## Problem
Would you retype exactly the lines below, from the one containing "Click match number 164" through the end of the entries, both ends included, but not the pictures?

---------- Supplied data ----------

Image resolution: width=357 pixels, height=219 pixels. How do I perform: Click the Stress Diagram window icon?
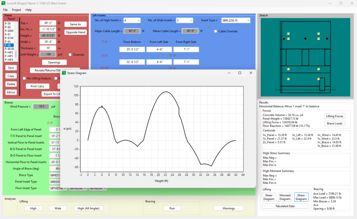click(x=64, y=73)
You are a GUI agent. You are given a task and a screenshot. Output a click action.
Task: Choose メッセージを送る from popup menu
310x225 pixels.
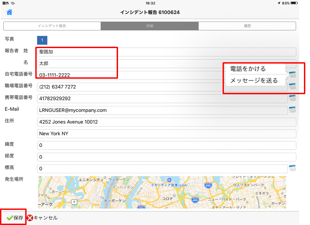pos(254,81)
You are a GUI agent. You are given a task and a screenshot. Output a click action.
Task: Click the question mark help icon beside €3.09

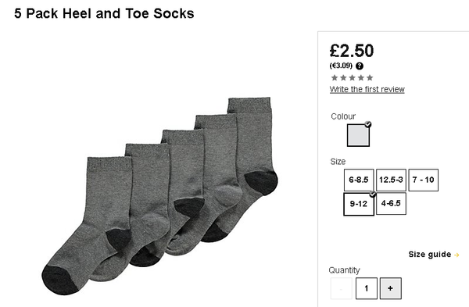click(x=360, y=66)

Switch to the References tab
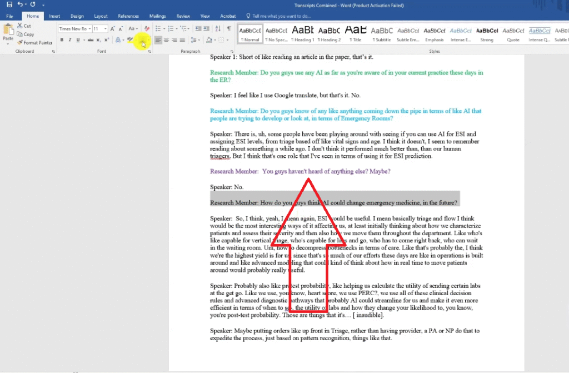128,16
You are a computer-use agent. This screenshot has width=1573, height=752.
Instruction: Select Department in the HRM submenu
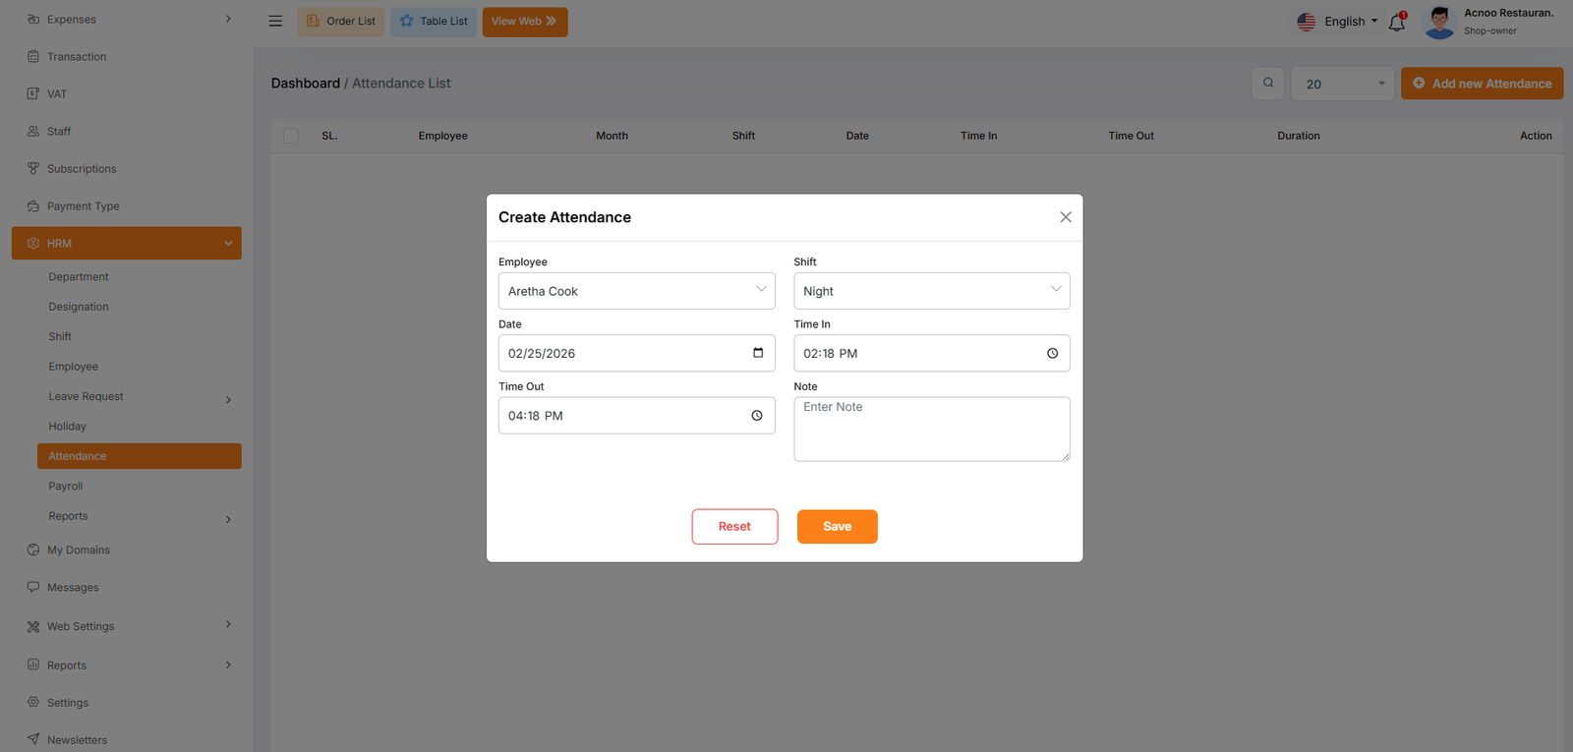tap(79, 277)
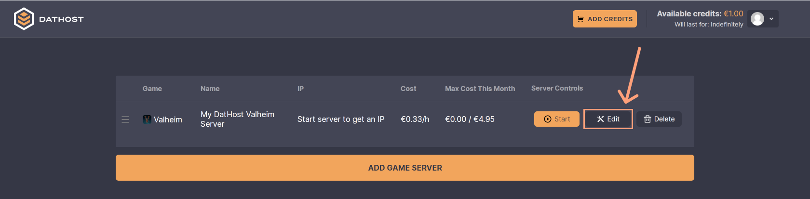Click the Valheim game label text
Viewport: 810px width, 199px height.
pyautogui.click(x=168, y=119)
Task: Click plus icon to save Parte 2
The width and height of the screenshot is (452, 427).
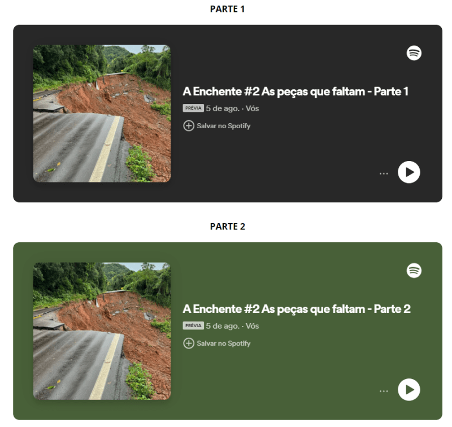Action: pos(189,343)
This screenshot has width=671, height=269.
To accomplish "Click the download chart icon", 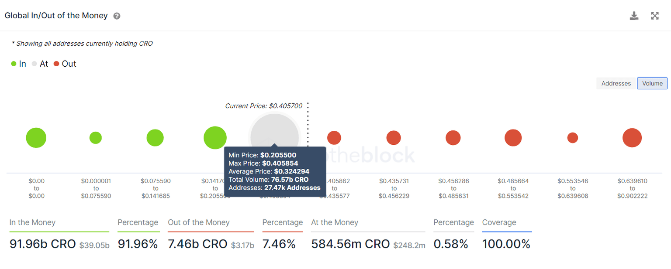I will (x=634, y=16).
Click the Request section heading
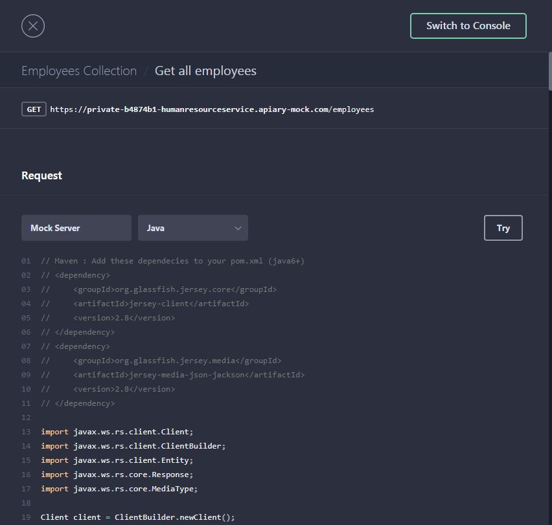Screen dimensions: 552x525 41,175
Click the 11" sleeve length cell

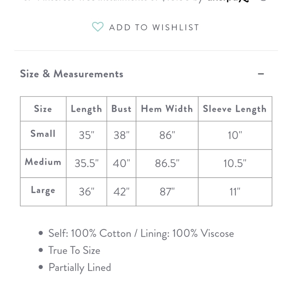[235, 192]
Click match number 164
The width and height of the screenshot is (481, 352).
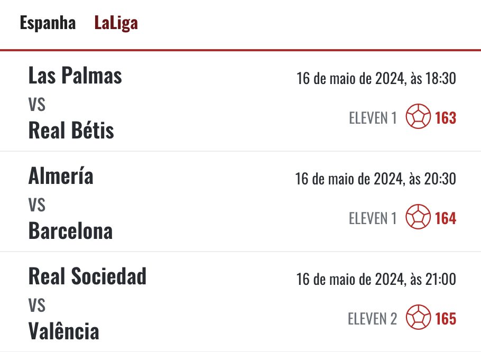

----------

## Completed exercise
Click match number 164
The width and height of the screenshot is (481, 352).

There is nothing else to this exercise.